On the other hand, on Sunday April 11, 14 new Covid-19 cases from the South Leeward district were announced.
The Chief Medical Officer, Dr Simone Keizer-Beache, provided this information to Prime Minister Dr Ralph Gonsalves yesterday, April 12, on the NBC radio.
“We are pretty concerned because we have noticed maybe over the past couple of weeks we have been getting more and more cases from the South Leeward; Barrouallie, Pembroke area,” Keizer-Beache informed.
However, she confirmed, “In the shelters we have been doing rapid antigen testing and as yet we have not picked up any positive cases in the shelters.”
A few vaccinations against the deadly respiratory virus have been administered; “each shelter maybe between six to maximum eight persons.”
Vaccination is not mandatory.
“…But we continue to advocate for and try to encourage, especially with what we are seeing in the community now, in places where persons have been evacuated to,” the CMO continued.
If there is to be an uptick in positive cases of the virus caused by the increased gatherings over the four-day Easter weekend, the health authorities are expecting to see that manifested this week.
The Prime Minister questioned whether hoteliers and guesthouses that have fixed taking the vaccine as a requirement, could be persuaded to accept guests in more dire situations from the shelter who don’t want to take the vaccine, but will be tested. He mentioned “very elderly people, some people with disabilities, pregnant women in their last stages more or less, and their immediate families, some families with some children…”
However, the senior health official noted that this would be very difficult because the testing would have to be continuous, “As you know we test today, and you could be positive tomorrow.”
“…I would prefer that we maybe identify some other shelters or maybe where we could do some better accommodation for some of those persons,” she submitted.
The health authorities have a team, that has been gathering names, she said.
She disclosed, “some persons have been so adamant about the fact that they would not be vaccinated and some of those persons are in the worst situation in terms of needing [the vaccine].”
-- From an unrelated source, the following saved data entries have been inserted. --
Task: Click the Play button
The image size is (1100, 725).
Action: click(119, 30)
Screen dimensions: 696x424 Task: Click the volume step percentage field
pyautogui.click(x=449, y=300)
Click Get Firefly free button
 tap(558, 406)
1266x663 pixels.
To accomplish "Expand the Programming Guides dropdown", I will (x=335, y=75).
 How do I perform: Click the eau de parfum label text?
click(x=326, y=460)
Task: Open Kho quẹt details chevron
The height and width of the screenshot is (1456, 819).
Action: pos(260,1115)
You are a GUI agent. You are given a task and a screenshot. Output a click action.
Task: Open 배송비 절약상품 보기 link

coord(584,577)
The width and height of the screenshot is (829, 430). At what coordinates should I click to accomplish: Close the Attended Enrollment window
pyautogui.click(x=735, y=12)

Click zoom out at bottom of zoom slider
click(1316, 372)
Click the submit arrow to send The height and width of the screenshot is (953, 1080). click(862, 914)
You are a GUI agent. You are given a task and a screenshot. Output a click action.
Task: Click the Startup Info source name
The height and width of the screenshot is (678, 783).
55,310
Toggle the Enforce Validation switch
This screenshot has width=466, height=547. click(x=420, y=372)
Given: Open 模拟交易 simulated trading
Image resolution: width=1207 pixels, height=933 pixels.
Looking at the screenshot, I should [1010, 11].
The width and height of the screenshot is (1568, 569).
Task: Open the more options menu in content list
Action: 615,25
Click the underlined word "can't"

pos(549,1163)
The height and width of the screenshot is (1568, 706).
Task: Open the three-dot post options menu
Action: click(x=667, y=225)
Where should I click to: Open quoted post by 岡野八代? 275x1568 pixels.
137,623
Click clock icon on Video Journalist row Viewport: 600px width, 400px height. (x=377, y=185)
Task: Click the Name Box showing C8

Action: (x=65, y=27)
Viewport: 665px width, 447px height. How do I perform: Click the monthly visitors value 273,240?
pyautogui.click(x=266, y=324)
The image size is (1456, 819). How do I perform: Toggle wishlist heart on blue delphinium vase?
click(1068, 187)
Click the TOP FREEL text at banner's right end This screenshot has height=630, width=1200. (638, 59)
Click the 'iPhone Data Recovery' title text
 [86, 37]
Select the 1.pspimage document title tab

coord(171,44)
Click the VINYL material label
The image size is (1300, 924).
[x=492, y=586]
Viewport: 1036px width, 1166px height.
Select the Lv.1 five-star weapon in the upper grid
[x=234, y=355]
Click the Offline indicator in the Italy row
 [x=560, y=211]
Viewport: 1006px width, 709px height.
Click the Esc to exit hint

The Prime Minister stated, “I want to urge persons again, please, take the vaccine, it’s available, it’s safe, and it would help us get over this problem during the volcanic eruption, easier, better and we’d get back on a more normal road thereafter.”
The CMO did the same, commenting, “Definitely because this would help to avert a disaster on a disaster.” Once Covid-19 exists in the community, there’s a major risk for a flare up.
Another facet of the ongoing volcanic eruptions is that primary healthcare facilities have to be supplied with water, which is currently in limited supply.
The Central Water and Sewerage Authority(CWSA) has kept the Milton Cato Memorial Hospital (MCMH) connected, but there are challenges with places such as the Argyle Isolation Facility and the Mental Health and Rehabilitation Centre (MHRC).
“We have been working with NEMO(the National Emergency Management Organization) and CWSA to get those tanks filled, so for the night we have been working on that,” the CMO explained.